Ao contrário de outros imigrantes extracomunitários como os cabo-verdianos, uma das maiores comunidades em Portugal, os brasileiros não precisam de visto de entrada devido a acordos entre os dois países, por isso têm uma “espécie de via verde”. “É muito fácil contratar brasileiros porque à chegada nunca estão ilegais”. Daí que Pedro Góis refira que são um “exército de reserva” de mão-de-obra naqueles dois sectores.

Tal como informa o site do jornal “O Público”, olhando para a história da imigração brasileira em Portugal, o sociólogo identifica o início com a chegada dos dentistas daquele país nos anos 1980 —​ não mais parou, embora tenha abrandado durante alguns anos.

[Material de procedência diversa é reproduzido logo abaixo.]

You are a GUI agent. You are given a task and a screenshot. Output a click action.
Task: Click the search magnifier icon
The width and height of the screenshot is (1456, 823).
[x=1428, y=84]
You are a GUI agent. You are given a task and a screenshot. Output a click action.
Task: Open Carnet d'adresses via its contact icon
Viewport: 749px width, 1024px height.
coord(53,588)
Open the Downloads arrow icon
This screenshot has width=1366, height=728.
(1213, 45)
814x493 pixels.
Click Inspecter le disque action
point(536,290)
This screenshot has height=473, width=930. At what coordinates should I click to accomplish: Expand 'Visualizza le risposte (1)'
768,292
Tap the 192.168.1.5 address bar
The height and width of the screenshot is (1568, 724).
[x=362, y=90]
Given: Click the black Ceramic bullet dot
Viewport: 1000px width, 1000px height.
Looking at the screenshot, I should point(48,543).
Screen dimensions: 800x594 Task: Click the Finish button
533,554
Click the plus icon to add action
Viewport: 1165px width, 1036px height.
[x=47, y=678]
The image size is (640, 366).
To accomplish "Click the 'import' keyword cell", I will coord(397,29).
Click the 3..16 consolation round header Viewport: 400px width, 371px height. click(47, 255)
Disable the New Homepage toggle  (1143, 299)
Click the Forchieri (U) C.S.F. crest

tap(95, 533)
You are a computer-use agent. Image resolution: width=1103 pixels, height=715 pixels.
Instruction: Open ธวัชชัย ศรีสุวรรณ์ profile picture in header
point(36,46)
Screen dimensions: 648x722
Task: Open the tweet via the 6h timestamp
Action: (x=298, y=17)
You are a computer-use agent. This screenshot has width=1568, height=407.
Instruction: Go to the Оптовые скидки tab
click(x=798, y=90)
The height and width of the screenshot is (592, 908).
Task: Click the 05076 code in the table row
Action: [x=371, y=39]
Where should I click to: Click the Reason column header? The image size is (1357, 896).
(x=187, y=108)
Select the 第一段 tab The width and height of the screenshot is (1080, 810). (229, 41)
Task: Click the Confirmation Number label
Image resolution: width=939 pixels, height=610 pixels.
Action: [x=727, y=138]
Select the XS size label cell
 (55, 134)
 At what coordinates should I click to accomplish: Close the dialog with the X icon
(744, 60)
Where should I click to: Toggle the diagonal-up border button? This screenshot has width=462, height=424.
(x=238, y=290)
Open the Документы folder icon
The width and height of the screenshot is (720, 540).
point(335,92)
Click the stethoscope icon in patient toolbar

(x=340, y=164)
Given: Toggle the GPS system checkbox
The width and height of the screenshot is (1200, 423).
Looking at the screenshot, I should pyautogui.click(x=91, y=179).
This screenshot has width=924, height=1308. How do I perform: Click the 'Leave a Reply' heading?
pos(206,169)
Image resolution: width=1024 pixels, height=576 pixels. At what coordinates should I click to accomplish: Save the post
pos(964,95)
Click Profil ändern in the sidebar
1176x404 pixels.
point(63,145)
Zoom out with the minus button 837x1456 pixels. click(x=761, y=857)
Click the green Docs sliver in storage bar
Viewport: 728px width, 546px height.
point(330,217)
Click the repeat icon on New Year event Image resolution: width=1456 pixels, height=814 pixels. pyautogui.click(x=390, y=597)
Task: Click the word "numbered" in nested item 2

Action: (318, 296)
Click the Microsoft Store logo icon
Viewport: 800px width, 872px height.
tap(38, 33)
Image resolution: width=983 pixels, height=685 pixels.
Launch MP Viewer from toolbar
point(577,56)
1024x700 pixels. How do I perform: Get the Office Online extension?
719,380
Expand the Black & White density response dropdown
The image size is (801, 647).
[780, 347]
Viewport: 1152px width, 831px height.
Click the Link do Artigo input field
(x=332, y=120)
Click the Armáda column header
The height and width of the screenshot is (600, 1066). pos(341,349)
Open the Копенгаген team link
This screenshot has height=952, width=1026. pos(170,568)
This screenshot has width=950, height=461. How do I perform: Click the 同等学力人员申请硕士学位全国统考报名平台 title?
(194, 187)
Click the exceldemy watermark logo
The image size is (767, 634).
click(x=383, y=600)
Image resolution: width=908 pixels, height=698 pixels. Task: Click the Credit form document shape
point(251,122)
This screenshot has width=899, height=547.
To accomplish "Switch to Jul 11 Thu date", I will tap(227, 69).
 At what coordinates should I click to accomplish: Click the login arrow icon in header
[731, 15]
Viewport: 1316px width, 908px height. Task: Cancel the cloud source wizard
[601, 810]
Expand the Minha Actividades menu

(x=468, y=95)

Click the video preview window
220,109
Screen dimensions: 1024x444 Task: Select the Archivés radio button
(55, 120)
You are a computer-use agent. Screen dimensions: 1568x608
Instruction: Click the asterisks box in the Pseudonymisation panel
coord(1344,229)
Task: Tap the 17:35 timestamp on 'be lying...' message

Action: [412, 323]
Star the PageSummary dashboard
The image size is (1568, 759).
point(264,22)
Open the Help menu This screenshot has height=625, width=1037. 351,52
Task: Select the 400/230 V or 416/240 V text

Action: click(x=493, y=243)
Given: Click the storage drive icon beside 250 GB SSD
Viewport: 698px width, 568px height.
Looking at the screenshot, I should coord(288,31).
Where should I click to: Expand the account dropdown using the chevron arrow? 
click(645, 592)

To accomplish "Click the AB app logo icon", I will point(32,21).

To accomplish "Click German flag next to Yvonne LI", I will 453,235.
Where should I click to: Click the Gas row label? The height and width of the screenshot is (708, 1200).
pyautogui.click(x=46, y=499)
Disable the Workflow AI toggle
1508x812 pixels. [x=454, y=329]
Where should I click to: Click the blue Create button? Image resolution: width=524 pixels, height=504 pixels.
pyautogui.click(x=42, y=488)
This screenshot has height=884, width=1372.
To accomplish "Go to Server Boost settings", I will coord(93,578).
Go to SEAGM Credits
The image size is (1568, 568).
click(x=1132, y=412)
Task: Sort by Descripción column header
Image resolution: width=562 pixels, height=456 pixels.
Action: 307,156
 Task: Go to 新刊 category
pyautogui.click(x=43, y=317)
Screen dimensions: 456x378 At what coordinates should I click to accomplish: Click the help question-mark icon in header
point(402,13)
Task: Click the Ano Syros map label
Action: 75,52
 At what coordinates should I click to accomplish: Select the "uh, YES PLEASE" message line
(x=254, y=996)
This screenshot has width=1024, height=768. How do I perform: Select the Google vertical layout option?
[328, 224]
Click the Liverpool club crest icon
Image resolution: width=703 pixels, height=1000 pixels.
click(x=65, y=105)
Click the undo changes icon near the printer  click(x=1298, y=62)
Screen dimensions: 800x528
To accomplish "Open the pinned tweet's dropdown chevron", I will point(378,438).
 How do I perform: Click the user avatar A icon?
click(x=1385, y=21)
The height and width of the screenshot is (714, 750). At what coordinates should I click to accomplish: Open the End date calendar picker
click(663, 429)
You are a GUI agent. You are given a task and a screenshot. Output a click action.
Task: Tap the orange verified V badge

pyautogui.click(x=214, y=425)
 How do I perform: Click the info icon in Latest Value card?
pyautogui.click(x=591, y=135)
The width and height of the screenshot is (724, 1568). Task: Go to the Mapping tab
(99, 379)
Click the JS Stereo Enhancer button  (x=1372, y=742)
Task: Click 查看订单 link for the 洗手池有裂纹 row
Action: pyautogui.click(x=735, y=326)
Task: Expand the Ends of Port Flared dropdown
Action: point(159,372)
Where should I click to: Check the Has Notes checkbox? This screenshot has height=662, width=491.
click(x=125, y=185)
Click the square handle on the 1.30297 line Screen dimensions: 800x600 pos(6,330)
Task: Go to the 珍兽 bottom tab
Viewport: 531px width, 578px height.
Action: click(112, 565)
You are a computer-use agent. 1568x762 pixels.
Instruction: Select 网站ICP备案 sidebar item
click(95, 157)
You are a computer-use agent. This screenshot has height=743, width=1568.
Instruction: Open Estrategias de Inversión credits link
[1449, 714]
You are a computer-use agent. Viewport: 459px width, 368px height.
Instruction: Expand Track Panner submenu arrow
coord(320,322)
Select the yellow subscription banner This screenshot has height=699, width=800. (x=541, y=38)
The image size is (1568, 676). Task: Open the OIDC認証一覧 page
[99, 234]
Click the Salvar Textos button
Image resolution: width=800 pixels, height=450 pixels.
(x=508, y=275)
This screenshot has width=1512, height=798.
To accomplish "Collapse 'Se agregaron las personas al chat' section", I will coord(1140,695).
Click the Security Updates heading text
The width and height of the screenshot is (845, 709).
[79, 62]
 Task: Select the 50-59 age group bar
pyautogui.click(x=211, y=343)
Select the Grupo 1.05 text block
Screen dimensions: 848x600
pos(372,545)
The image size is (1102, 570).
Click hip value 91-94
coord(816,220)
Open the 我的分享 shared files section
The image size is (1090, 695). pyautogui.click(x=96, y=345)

O que caracteriza a mais recente vaga é o facto de serem migrantes que chegam também para a banca, imobiliário, turismo mais qualificado abrindo hotéis ou hostels, profissões liberais ou criativos. “Em Lisboa já temos um pouco do ecossistema de São Paulo que contempla tudo, dos mais ricos aos mais pobres.” O resto da comunidade está nos lugares de sempre: Porto, onde cresce mais porque “partiu de uma base mais reduzia”, e Algarve.

Por outro lado, a comunidade brasileira que já está em Portugal serve de “factor de atracção” e de “amortecedor”: “O risco para quem imigra é muito menor — pode-se ficar em casa do amigo, há sempre um contacto, há informação”, comenta.

Porém, ainda não atingimos o pico máximo da imigração brasileira, nem assistimos a uma pressão migratória, acrescenta — que “acontece quando há mais gente a chegar do que aquela que a nossa sociedade consegue absorver”.

Refere-o porque o aumento do número de pedidos de nacionalidade nos consulados do Rio de Janeiro e São Paulo — que demoram sempre meses a concretizar-se em concessões — são um indicador indirecto de uma maior chegada em breve, conclui. O PÚBLICO tentou obter estes dados através do Ministério dos Negócios Estrangeiros mas sem sucesso.